As diferentes unidades de negócios da Reag, suas verticais, nascem assim?
Foi o que aconteceu. Da consultoria a gente virou gestora, da gestora virou administradora não financeira, da administradora não financeira virou uma administradora financeira. Então hoje a gente é regulado pela CVM Comissão de Valores Mobiliários (CVM) e pelo Banco Central (BC).

Ou seja, já virou banco?
É o caminho natural. Porque o cliente começa a demandar outros serviços, e é preciso ir agregando as questões regulatórias, né? Aí aparece crédito, levantamento de capital, naturalmente indo para uma estrutura financeira bancária. Somos uma instituição financeira, ainda sem ser banco.

“Educação é um grave problema. Temos dificuldade de encontrar pessoas qualificadas. A gente forma mal na base, no segundo grau, na universidade” (Crédito: Eduardo Anizelli)

Falta quanto tempo?
Dependerá da demanda do cliente.

Mas as condições já existem?
A gente tem capacidade técnica, tem equipe, tem patrimônio. Ou seja, na hora que aparecer a necessidade final do cliente, vai acontecer. Como ocorreu em todas as outras unidades nossas. A gente tem uma companhia securitizadora montada por demanda dos clientes. Gestão de patrimônio montada por demanda dos clientes. Sociedade de crédito montada por demanda dos clientes. Sempre trabalharemos assim.

Uma cultura Customer Centric na raiz…
A nossa filosofia aqui é: ‘Eu acho que vender água é bom, né?’ Não! Não acho nada. Nossos clientes gostam? Gostam. Vou ajudar? Vou agregar valor para ele? Vou. Então a gente faz o negócio acontecer. Sempre atrás da demanda para agregar valor para ele.
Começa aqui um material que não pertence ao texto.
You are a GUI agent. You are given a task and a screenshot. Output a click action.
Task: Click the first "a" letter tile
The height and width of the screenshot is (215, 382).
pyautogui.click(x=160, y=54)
As novas verticais nascem assim sempre?
Sim. A empresa do fulano está aqui. Os imóveis, às vezes 200 ou mais numa família, aqui. O dinheiro todo aqui. Por que eu não cuido do seguro para ele? É um ecossistema. O nosso ecossistema.

Qual o perfil de seu time?
Somos hoje em 203 pessoas [fevereiro de 2023]. A gente tem profissionais sêniores. Pagamos bem, distribuímos bem, tem partnership. Cabelo branco faz diferença.

O quanto é decisivo a vocês?
Faz diferença. Porque precisamos entender o que é a família brasileira. Basicamente ela é formada por árabes, judeus, italianos, espanhóis, portugueses e ponto. Esse é o cerne da sociedade brasileira. E é uma sociedade patriarcal. A gente tem lá o patriarca, ou a matriarca, com os filhos. E quando esse patriarca ou essa matriarca conversa com uma pessoa que ela conhece bem, que tem experiência, isso gera credibilidade, confiança. Porque ela pergunta quanto tempo você está no mercado, com quem você trabalha, quem você é, onde mora.

Ou seja, você atua com modelagens complexas de fundos, finanças, crédito, seguros, mas faz todo negócio à moda antiga?
A gente tem muito cliente no interior, ou fora de São Paulo. Por exemplo, o escritório de Belo Horizonte é tocado por mineiro. O de Salvador, por baiano. O de Recife tem o recifense como sócio. No de Brasília, nosso candango. Por que isso? Porque o Brasil é regional. Em São Paulo está mais cosmopolita, mas o Brasil é regional. Então o gaúcho quer falar com o gaúcho. O cliente de lá diz assim: ‘Ah, lá em São Paulo, tudo bem, mas quem é o cara aqui?’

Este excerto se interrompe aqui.